Along Ms. Arcilla’s ongoing journey in Mondelez International, where she initially struggled to operate as an end-to-end leader, she learned to leverage her depth of experience and soft skills to work effectively with the other functions, which she may not have had much experience on.

“I would get the best functional leader whom I can rely on, where expectations are set very clearly,” she shared.

She also noted the growing range of responsibilities while climbing up the corporate ladder, as well as the expanding of people and organization challenges to handle.

“The big shift is to think organization, culture, structure versus functional / KPI (key performance indicator) achievement only. The deliverables expand to corporate reputation, product quality, culture, apart from delivering the business and setting an agenda,” she said.

Furthermore, as she took on her leadership role at Mondelez International, Ms. Arcilla realized that leadership can also be a solitary journey, as the company’s global chief once briefed her about.

“That day when the Global CEO and I were on our way to a company dinner, I clearly remember what he said to me: ‘Our company wants to go places and we believe that you have the competency and potential to grow with us. I would like to confirm our intention of appointing you as the GM of the business, but it will be lonely at the top.’”

Having seen for herself how lonely it can be at the top, Ms. Arcilla stressed the importance of a strong support system in taking leadership roles.

“My mentor and leaders of the business gave their confidence on my capabilities and with an aligned ambition, I took the leap. It felt overwhelming and a daunting task, especially since it was a precarious situation, in the middle of a merger where the demands of integration and transition was so high,” she said.

Trust within the organization serves as a motivator for the managing director.

“What keeps me inspired is the trust of the organization, bringing the organization to the next level of growth and fulfill the vision of the company,” Ms. Arcilla shared.

Driving change

As leaders, women are already bringing change into businesses and society. They lead by example and mentor fellow women, inspiring growth and transformation in the industry.

For Ms. Arcilla, the way she is bringing driving change is through role modeling of key behaviors that are expected from a leader, modeling transformative leadership behaviors that inspire growth, and paying it forward by mentoring the leaders of tomorrow.

“One key shift is to synthesize and think in simple terms amidst a complex environment, and removing complicatedness in the way we do things,” Ms.
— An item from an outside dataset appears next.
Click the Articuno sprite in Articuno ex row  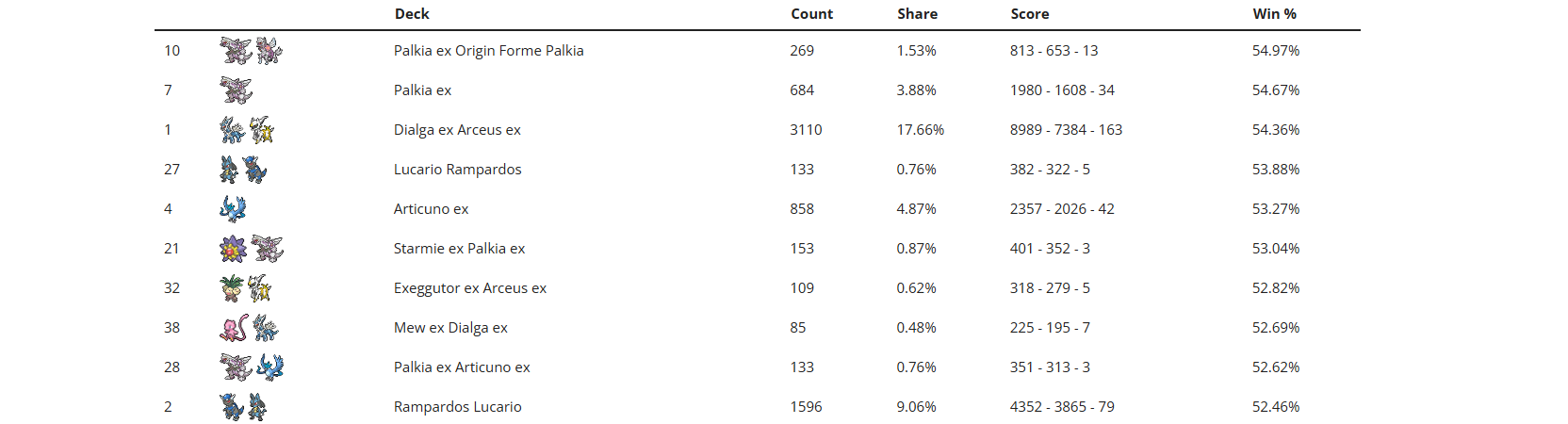pos(233,209)
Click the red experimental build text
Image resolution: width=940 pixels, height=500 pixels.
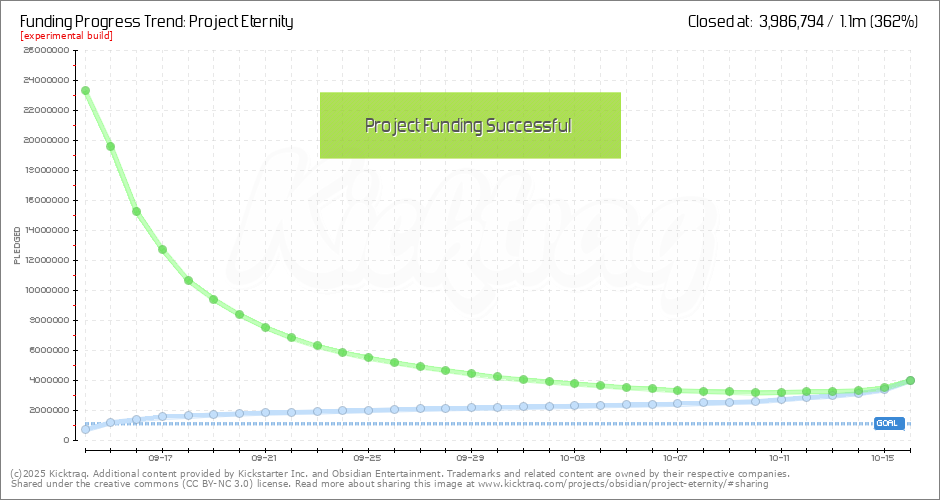pos(66,36)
Arcilla explained.

Ms. Latay of KonsultaMD, meanwhile, notes how their group has enabled “a safe space where we can debate openly without fear of judgment.”
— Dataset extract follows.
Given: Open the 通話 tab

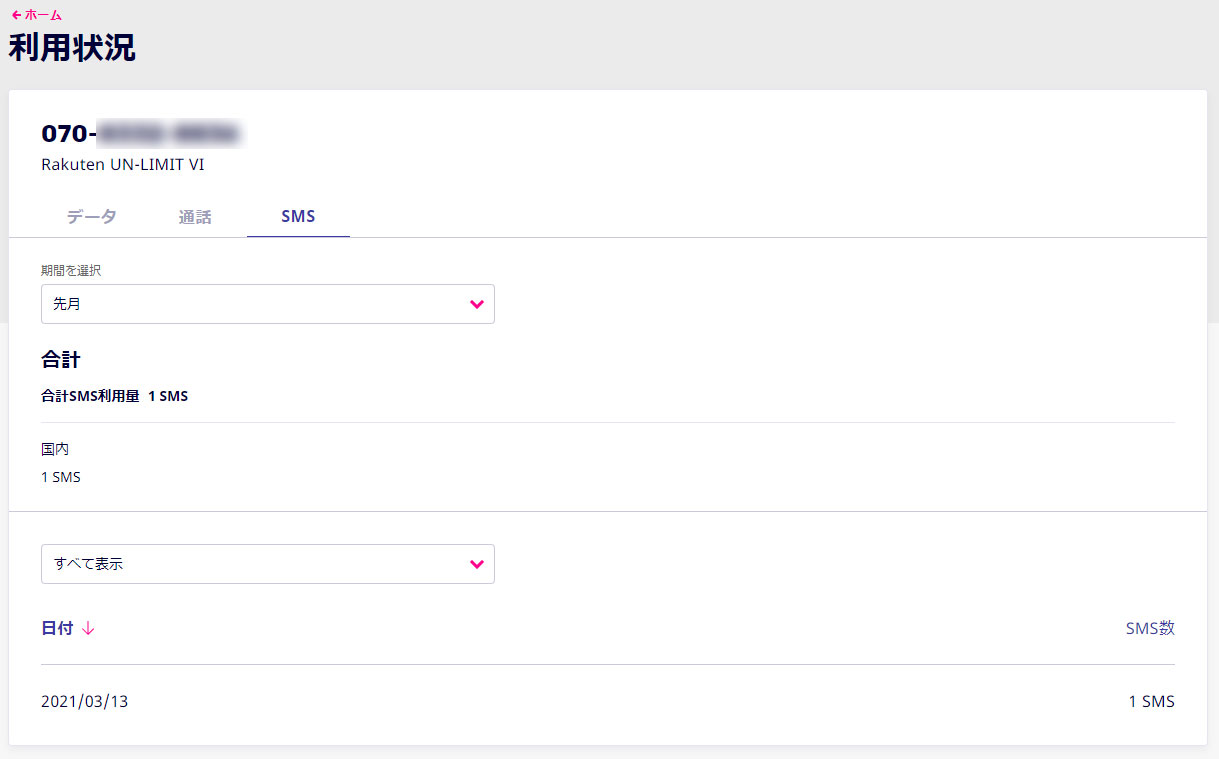Looking at the screenshot, I should (195, 217).
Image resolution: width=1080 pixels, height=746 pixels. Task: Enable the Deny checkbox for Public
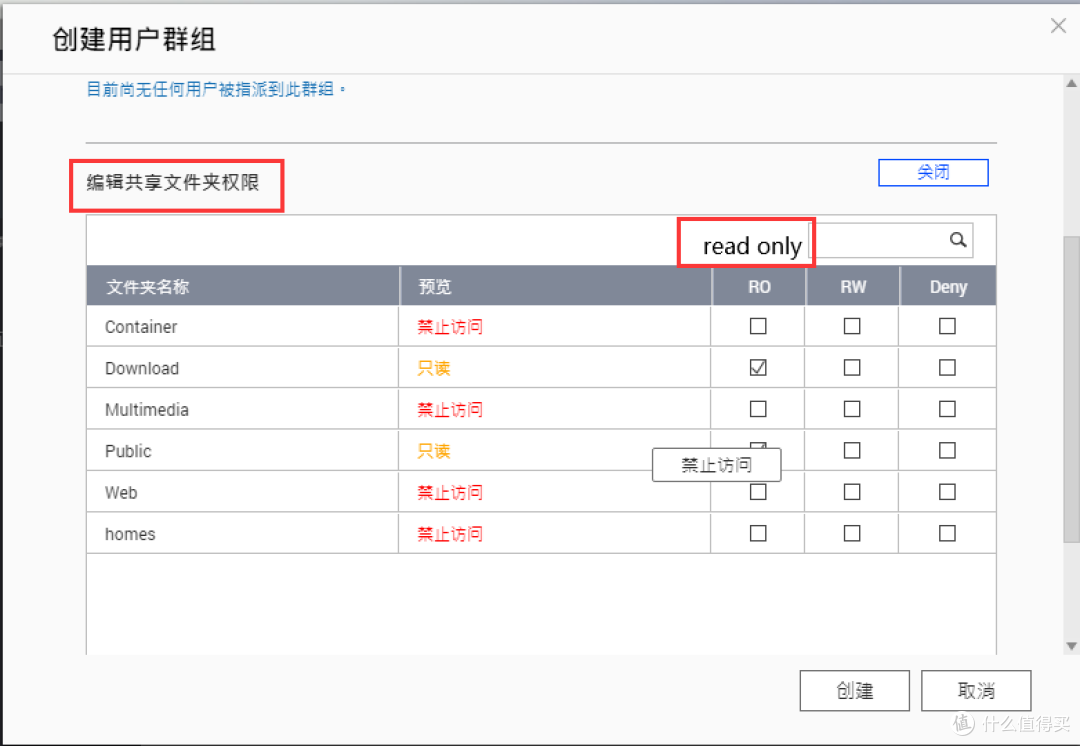946,450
“It helps that we’re able to be ourselves. Since there are a lot of women working and leading in the Globe Group, empathy is visible,” Ms. Latay noted.

For WalterMart’s Ms. Uy, aside from making a positive impact in the lives of the communities WalterMart serves, leading the company as a woman executive empowers her to embody empathy.
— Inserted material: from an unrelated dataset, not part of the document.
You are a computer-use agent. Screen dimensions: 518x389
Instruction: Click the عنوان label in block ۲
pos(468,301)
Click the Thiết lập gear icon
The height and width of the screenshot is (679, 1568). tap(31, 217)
“And I think treading that journey with my mentors who empowered me to reach my full potential allowed me to feel more connected with our people now,” she added. “We seek to continue providing that same environment where individuals from all backgrounds are encouraged to showcase their best and bring out their utmost potential.”

More opportunities for next leaders

For Ms. Arcilla, strengthening women leadership in business starts with creating more opportunities for women, giving them a strong support system, and addressing existing gender stereotypes within companies.

“It all starts with a vision, create your small milestones so that you know if your vision is turning into reality. Solicit support from people who matter to you, and whom you think will impact your current realities. Advocate for yourself because no one else will,” she advised current and aspiring women leaders.

Ms. Latay, meanwhile, encourages aspiring young women to stay determined in their professional journey and keep an attitude of continuous learning.

“Stay true to your passions, embrace challenges for growth, and push boundaries. Surround yourself with supportive mentors, and never stop learning,” Ms. Latay shared.